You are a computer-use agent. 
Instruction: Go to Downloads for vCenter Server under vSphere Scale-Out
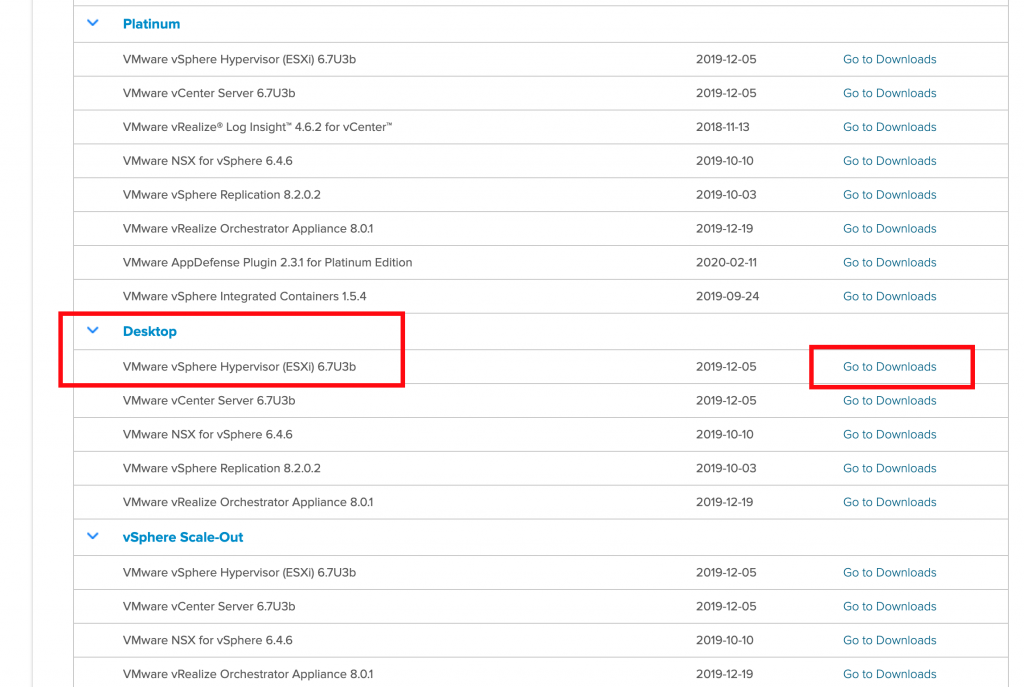pyautogui.click(x=889, y=606)
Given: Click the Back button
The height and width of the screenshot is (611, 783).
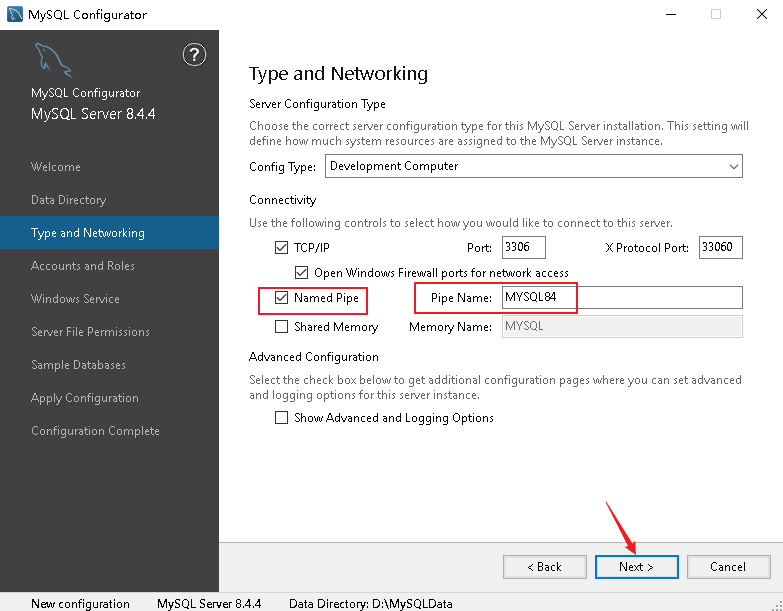Looking at the screenshot, I should [544, 567].
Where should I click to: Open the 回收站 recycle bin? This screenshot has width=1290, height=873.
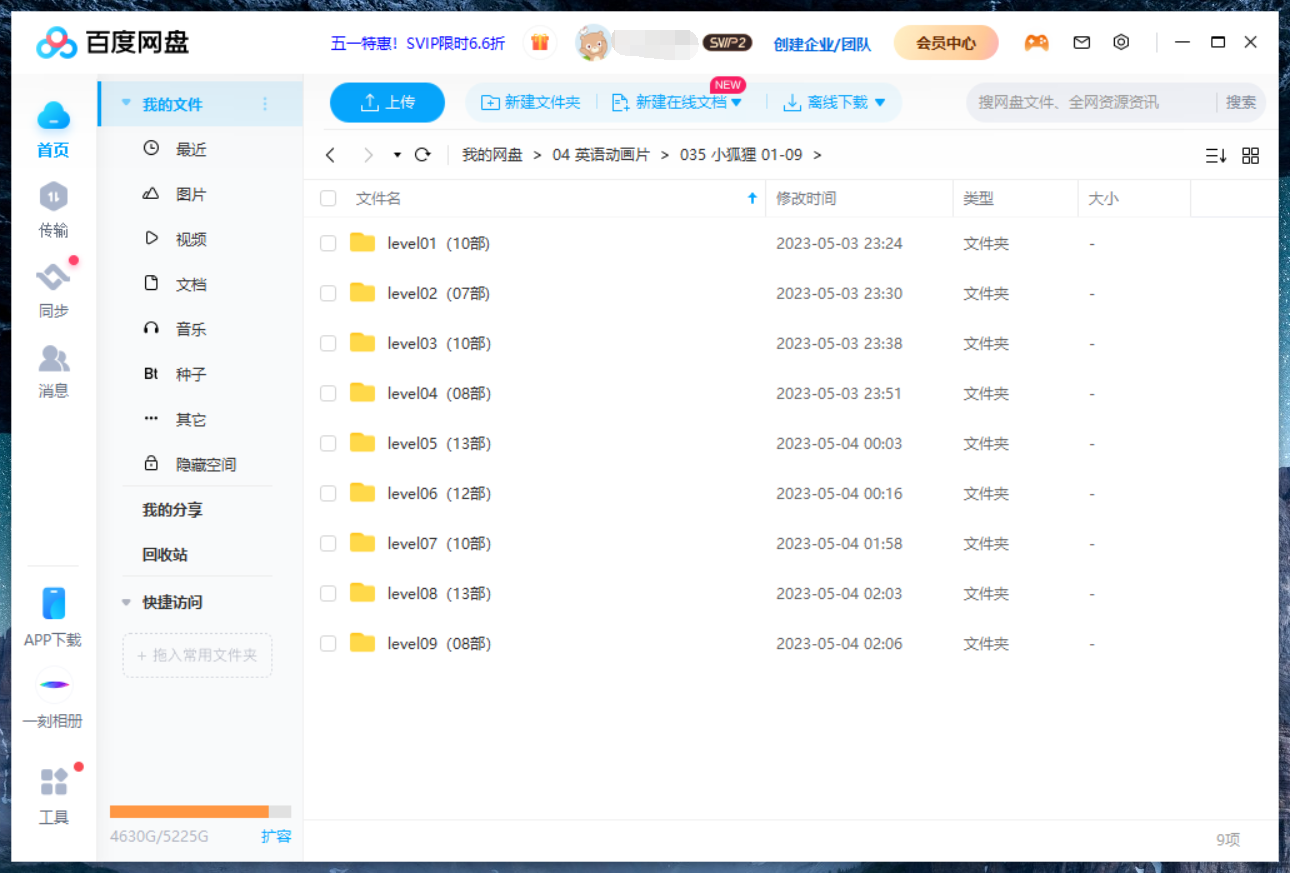pos(163,554)
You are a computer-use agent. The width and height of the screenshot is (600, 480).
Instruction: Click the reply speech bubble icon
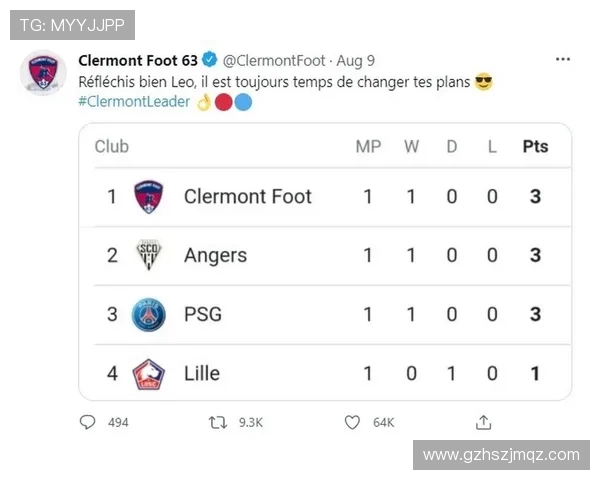88,423
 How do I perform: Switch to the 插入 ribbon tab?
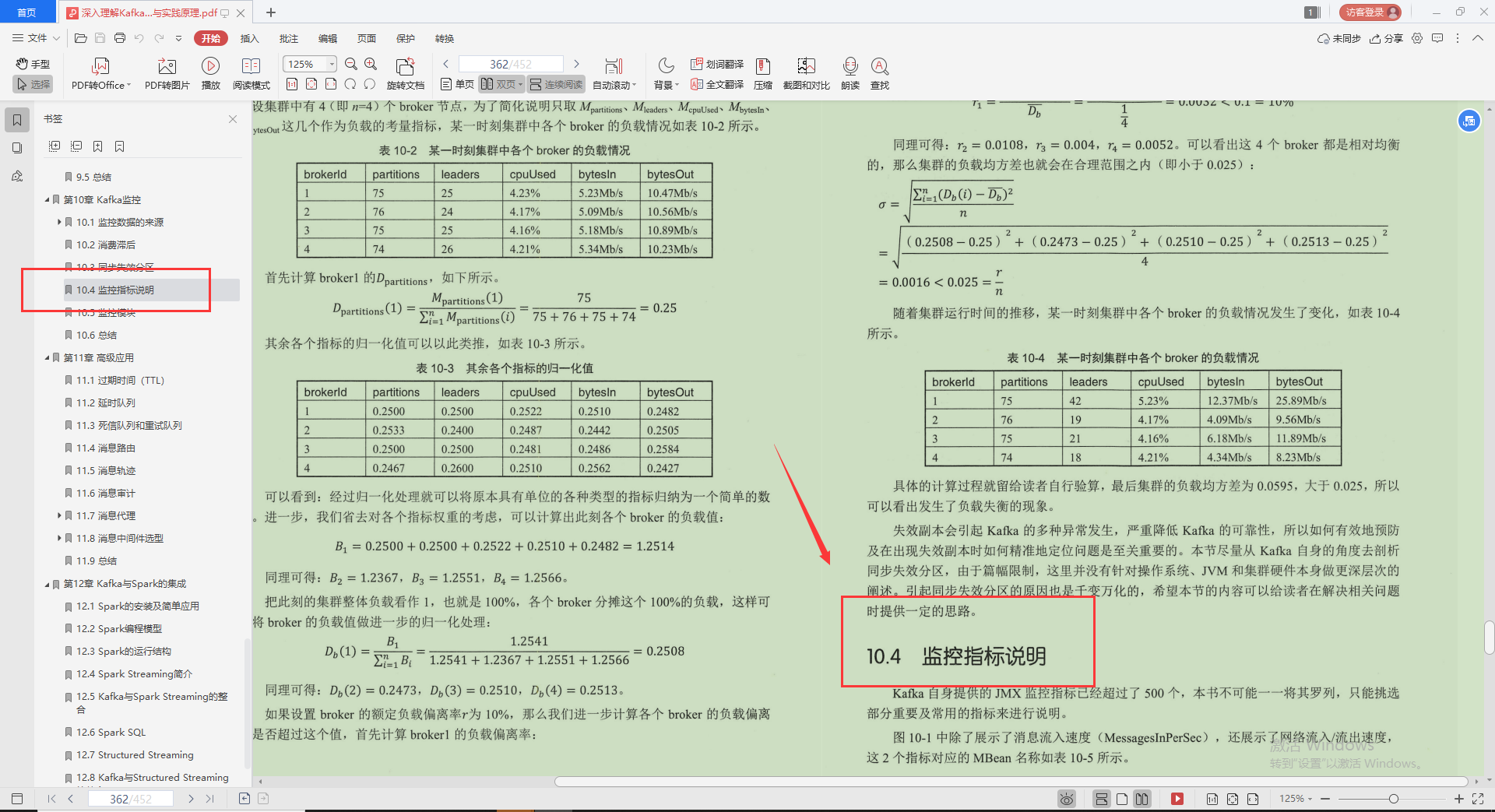(249, 37)

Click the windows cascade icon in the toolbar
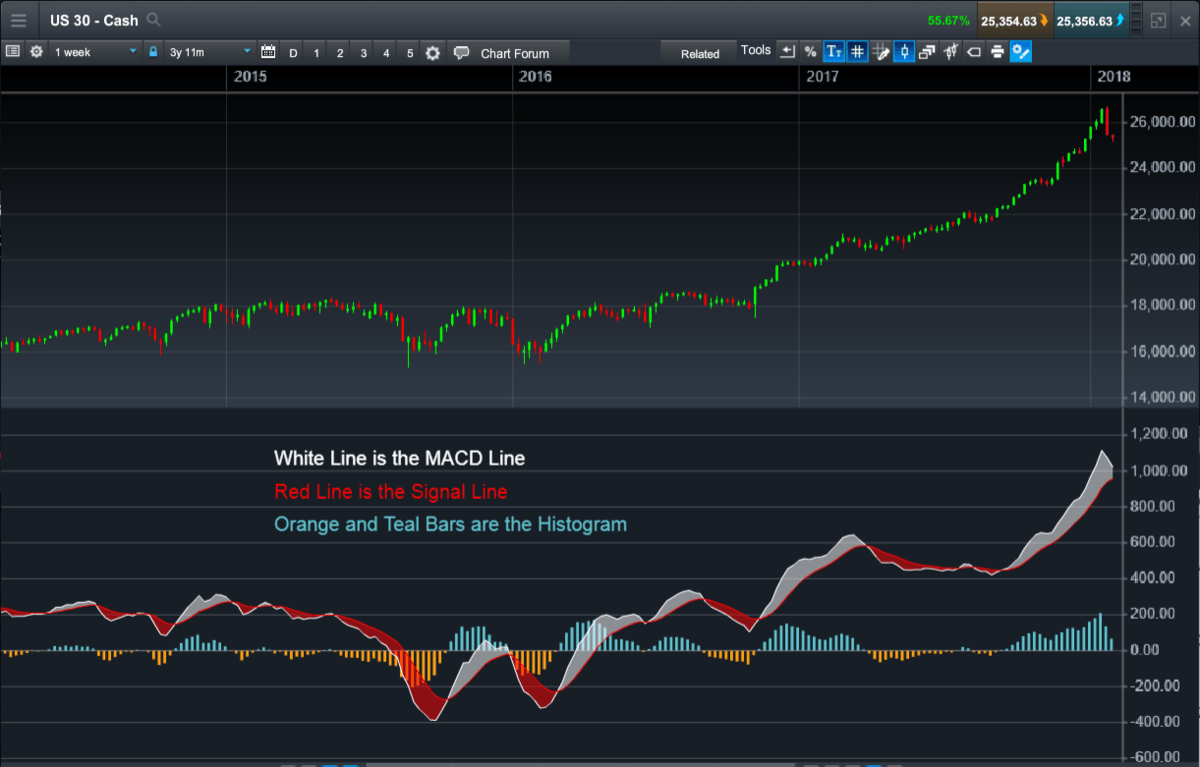pyautogui.click(x=928, y=51)
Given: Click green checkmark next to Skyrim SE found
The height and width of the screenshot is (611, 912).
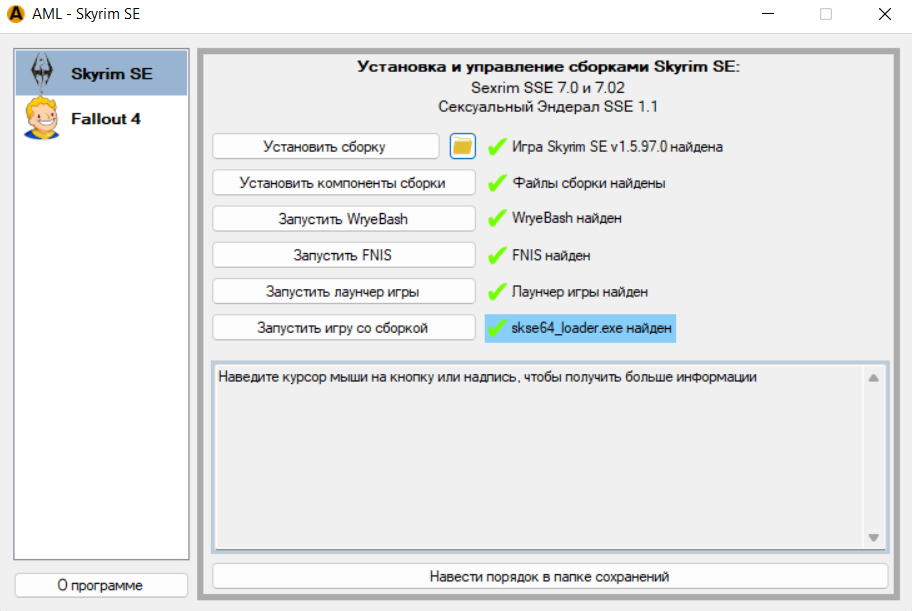Looking at the screenshot, I should pyautogui.click(x=497, y=147).
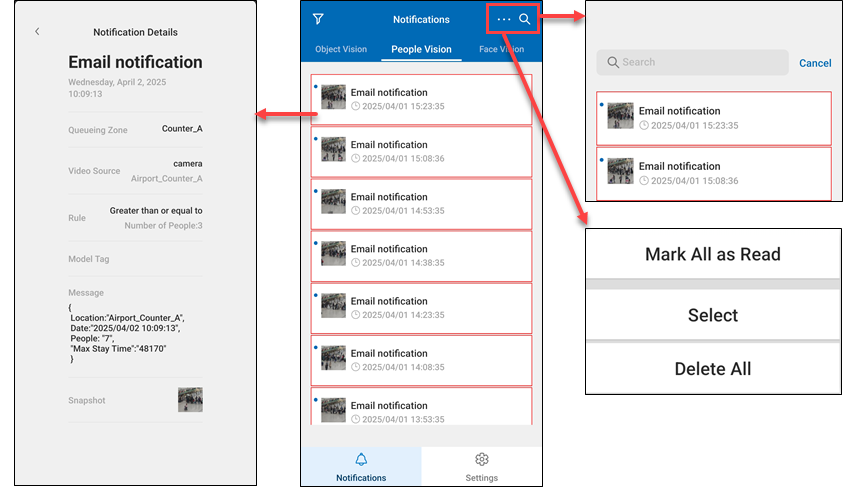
###
## [Directions]
List each line of the items above that contains the string "Given", treating uppercase and lowercase as distinct.

## [Response to this task]
Given: Click the Back button
Given: Click green checkmark next to Skyrim SE found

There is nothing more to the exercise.